NorthCoast500 Day 1 – Edinburgh to Beauly


Back in late May, North Coast 500  (NC500) was quietly launched in Inverness.  It is billed as Scotland’s answer to Route66.  NC500 is a 500 mile loop starting at Inverness, taking in some of the most scenic coastal scenery in the most remote corner of Scotland.  I had planned to drive NC500 in June, but snow fell on 1 June, so that put me off and I went to Jamaica instead!  However, I was still mad keen to drive this amazing route before the short days arrive, so this morning I set off from Edinburgh.

First stop was Pitlochry to visit Wild Spaces Visitor Centre for the John Muir Trust.  The best part of dropping by was to see the manager Jane Grimley, who is a former colleague – we both served together in the Royal Navy. Jane opened this centre a couple of years ago and she is rightly proud of it and the fabulous book choice:DSC_0001

John Muir was a Scots born Naturalist who was one of the founders of the American National Parks through his work to conserve Yosemite from developers early last century. In Scotland the John Muir Trust looks after some stunning and remote estates and places, and the Wild Spaces Visitor Centre is a place to find out more.  Aside from catching up with Jane, I wanted to find out more about Sandwood Bay, just off NC500.
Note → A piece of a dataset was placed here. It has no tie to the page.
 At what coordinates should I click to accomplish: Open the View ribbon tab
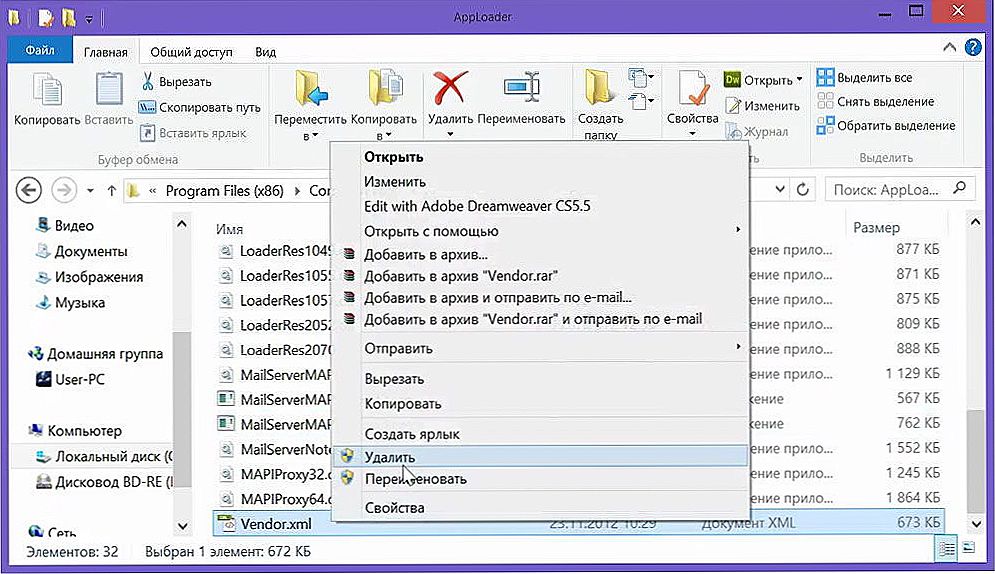click(265, 52)
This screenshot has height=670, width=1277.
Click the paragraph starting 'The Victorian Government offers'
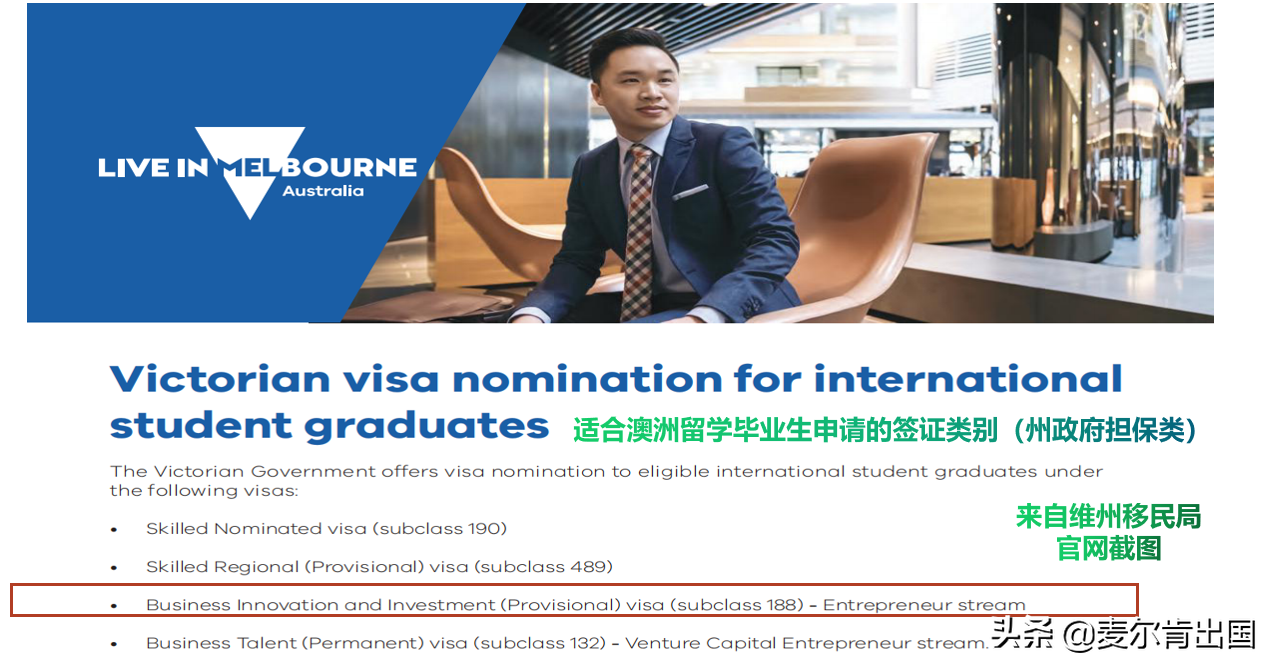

Pitlochry itself is worth a stop off on the road north.  For me, it is where the Scottish Highlands start. It is famously home of Bells whisky and has a number of coffee shops and places to get into the holiday mood.  It is also very typical of Scottish Highland towns …DSC_0007

I sped through the Cairngorm National Park – a great place for a holiday and centre for Scottish winter sports.  Next proper stop was Carrbridge. Travelling on the A9 north you’d miss it altogether unless you knew about it, which I did as it was one of these places I used to visit as a child.  The bridge itself is the oldest in the Highlands and it is pretty striking.  The water following below may well end up in a bottle – it’s the River Dulnain and a feeder for the River Spey – famous for its whisky. DSC_0108

As a child, a weekend treat was a drive over Dava moor to the Landmark Forest Adventure Park .  40 plus years ago it was just a woodland boardwalk and cafe, so I was keen to see how much it had changed.  Quite a few things had been added on, such as an adventure park with a Tarzan trail and the Runaway Timber train.  I however just kept to the boardwalk and took the red squirrel trail – and was thrilled to see several around the feeding area – and a few birds…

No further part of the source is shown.